Ona doğru gelmeye başlayınca kapıdan ayrılmadan onu bekledi. Yanına varınca, sigarayı yere fırlatıp, yüzündeki gülüşü ortaya serdi. Ege, 'acaba aynaya bakıp en korkutucu olanı mı seçti?' diye düşündü ancak bir sonuca varamadı. Büyük ihtimalle Ege gibi mağdur olan başka insanların üzerinde deneyerek bulmuştu.

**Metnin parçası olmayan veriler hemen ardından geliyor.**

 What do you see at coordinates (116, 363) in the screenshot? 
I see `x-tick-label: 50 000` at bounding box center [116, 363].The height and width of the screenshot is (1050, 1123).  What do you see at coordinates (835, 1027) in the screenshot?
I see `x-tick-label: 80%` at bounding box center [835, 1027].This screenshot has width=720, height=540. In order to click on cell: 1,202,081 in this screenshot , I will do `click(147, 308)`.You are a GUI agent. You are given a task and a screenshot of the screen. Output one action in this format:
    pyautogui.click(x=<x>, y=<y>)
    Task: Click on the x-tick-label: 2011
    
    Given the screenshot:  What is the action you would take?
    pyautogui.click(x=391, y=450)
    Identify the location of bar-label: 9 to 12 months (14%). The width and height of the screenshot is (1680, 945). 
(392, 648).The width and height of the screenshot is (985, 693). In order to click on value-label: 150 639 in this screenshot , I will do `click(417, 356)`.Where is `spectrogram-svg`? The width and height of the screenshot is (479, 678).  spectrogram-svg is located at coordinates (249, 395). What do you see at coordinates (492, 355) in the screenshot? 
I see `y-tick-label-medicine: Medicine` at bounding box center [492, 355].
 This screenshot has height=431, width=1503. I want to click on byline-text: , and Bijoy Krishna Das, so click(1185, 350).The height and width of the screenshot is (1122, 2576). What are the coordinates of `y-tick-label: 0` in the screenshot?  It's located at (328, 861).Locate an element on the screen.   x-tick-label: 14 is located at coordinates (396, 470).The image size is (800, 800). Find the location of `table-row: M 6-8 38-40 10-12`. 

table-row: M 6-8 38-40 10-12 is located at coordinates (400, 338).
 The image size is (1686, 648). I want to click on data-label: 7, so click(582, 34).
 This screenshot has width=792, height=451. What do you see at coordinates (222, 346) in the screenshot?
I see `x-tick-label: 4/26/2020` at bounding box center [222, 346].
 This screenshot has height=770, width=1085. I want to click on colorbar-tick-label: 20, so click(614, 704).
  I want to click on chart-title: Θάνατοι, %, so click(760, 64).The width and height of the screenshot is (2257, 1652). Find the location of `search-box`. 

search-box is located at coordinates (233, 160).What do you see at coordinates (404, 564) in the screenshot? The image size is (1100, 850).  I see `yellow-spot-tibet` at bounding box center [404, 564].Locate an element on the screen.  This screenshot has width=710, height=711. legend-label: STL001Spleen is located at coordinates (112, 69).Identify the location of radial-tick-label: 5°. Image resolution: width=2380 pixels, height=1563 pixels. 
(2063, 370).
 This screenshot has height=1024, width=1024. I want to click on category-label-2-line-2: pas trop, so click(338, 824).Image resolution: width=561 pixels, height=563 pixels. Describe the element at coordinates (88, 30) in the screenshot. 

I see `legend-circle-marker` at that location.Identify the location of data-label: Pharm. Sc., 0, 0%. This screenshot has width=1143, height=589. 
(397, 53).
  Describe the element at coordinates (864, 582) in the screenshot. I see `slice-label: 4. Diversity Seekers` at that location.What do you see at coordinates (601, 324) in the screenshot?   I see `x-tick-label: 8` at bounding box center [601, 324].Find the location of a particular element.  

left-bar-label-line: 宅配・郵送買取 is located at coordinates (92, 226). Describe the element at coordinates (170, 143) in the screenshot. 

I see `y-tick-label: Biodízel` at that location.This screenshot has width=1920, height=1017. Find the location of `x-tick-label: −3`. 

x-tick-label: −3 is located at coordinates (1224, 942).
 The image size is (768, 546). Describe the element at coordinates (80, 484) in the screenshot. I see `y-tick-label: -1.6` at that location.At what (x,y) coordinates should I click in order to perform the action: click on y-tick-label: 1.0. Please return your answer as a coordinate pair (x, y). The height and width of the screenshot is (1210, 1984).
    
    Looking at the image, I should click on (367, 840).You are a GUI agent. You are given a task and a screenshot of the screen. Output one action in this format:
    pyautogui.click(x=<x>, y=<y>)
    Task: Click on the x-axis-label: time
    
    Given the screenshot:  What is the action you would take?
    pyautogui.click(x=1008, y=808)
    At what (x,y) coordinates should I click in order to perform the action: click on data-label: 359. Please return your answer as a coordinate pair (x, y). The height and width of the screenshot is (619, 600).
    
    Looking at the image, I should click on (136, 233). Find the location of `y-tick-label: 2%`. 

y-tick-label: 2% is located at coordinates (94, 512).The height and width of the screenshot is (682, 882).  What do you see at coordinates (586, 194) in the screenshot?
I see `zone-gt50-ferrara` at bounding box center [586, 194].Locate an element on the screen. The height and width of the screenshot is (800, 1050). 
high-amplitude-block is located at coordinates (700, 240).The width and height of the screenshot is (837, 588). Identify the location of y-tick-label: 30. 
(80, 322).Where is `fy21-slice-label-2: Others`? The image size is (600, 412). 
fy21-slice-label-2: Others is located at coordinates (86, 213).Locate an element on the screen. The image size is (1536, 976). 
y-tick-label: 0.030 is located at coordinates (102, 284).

En mükemmel olanı her zaman için Ege'ye özeldi.

" Günaydın bebe. Az daha bekletsen ağaç olacaktım. Sizin peder pek bir gururluydu bu sabah, ne iş? " Dedi. Babasının yüzünü haftalardır görmemişti. Odası arka tarafta kaldığı içinse seslerini hiç duymazdı. " Bilmiyorum, konuşmaz benimle. " Dedi. Ellerini önünde birleştirmiş, Mustafa'nın dikkatini çekecek herhangi birşey yapmamaya çalışıyordu.